Der Kniff ist nun, dass jedem Spieler mit einer bestimmten Minutenzahl ein Hinweis ausgeteilt wurden ist. Dieser kennt der Spieler selbst nicht, bis die entsprechende Minute geschlagen hat. Hinweise sind oft mit Verdächtigen, neuen Suchorten oder drastischen Ereignissen (Stromausfall: geh zum Lichtschalter und schalte das Licht aus) verbunden. Dadurch gelingt es dem Spiel, alle Spieler relevant und im Spiel zu halten.
In der Zeit zwischen den Hinweisen wird Charakterspiel betrieben und spekuliert. Das ist die Phase, um den eigenen Erzählpfaden mit den Ideen der anderen weiterzuentwickeln. Zunächst kommt aller 10 Minuten ein neuer Hinweis in die Runde, was Zeit für die Vorstellung der Charaktere und ein Kennenlernen lässt. Das beschleunigt sich später zu 5 Minuten, was der Spannungskurve und dem Gefühl sich überschlagener Ereignisse gut tut. Falls jemand mal keine Idee hat, wie er weitererzählen soll, kann er auch an Orten suchen. Dann erhält er eine Karte mit sehr vage Beschreibungen von sehr verdächtigen Dingen, die einen immensen Einfluss auf die Erzählung haben können.
Was ist das Besondere an Alice is missing?
Sowohl der melancholische Soundtrack, als auch die Tatsache, dass man als Spieler immer alleine ist, Hinweise entdeckt, sie aber nicht einfach aussprechen darf, erzeugt eine aufgeregte Stille. Jedes Tippen wird erwartungsvoll, bei dramatischen Ereignissen füllt sich die Luft mit unheilvoller Energie, bevor jemand überhaupt irgendwas versendet hat. Man verfolgt gebannt den Chat, jedes Wort könnte das Letzte sein. Gleichzeitig erzeugt der Chat aber auch eine Denkhilfe, weil man nicht sofort antworten muss, sondern seine Erzählung in den Moment des Tippens im Kopf reifen lassen kann. Oft resultiert aus ihm ein Gefühl der Einsamkeit. Denn wenn man ein wichtiges Puzzelstück gefunden hat, kann man es aber noch lange nicht allen mitteilen, weil man erstmal die Szene überleben muss, in der man es gefunden hat. Das endet in angefangenen und abgerissenen Sätzen, das ständige im Unklaren sein, was gerade bei einem Spieler passiert und das Helfen wollen, aber einfach nicht können, weil man immer an einem anderen Ort ist, Das alles erschuf bei uns eine dichte Atmosphäre aus Hilflosigkeit und gleichzeitig trotzdem Entschlossenheit, unsere Freundin retten zu wollen.

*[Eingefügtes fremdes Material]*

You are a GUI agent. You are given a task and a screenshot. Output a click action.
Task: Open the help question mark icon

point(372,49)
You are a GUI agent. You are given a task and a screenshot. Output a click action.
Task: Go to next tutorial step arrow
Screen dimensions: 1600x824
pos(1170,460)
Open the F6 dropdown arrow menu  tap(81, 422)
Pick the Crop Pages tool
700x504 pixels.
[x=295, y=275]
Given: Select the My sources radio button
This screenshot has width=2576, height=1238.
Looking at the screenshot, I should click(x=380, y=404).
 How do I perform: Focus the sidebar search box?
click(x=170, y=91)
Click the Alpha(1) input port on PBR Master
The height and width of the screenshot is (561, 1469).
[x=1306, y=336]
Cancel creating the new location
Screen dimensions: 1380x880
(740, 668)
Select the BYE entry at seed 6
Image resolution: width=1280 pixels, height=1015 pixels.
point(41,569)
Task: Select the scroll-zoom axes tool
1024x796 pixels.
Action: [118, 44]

Im Fazit hat mir dieses wirklich kleine und feine Kartenspiel die Freude und meine Neugierde an konstruktivistischen Rollenspielen zurückgebracht. Ich kann es euch daher nur empfehlen. Ich meine auch, dass das Spiel mittlerweile komplett online erhältlich ist (sind wirklich auch nur ein paar Karten). Es gibt also so gut wie keine Hürde, dieses Abenteuer nachzuholen, was zumindest mir noch lange im Gedächtnis bleiben wird.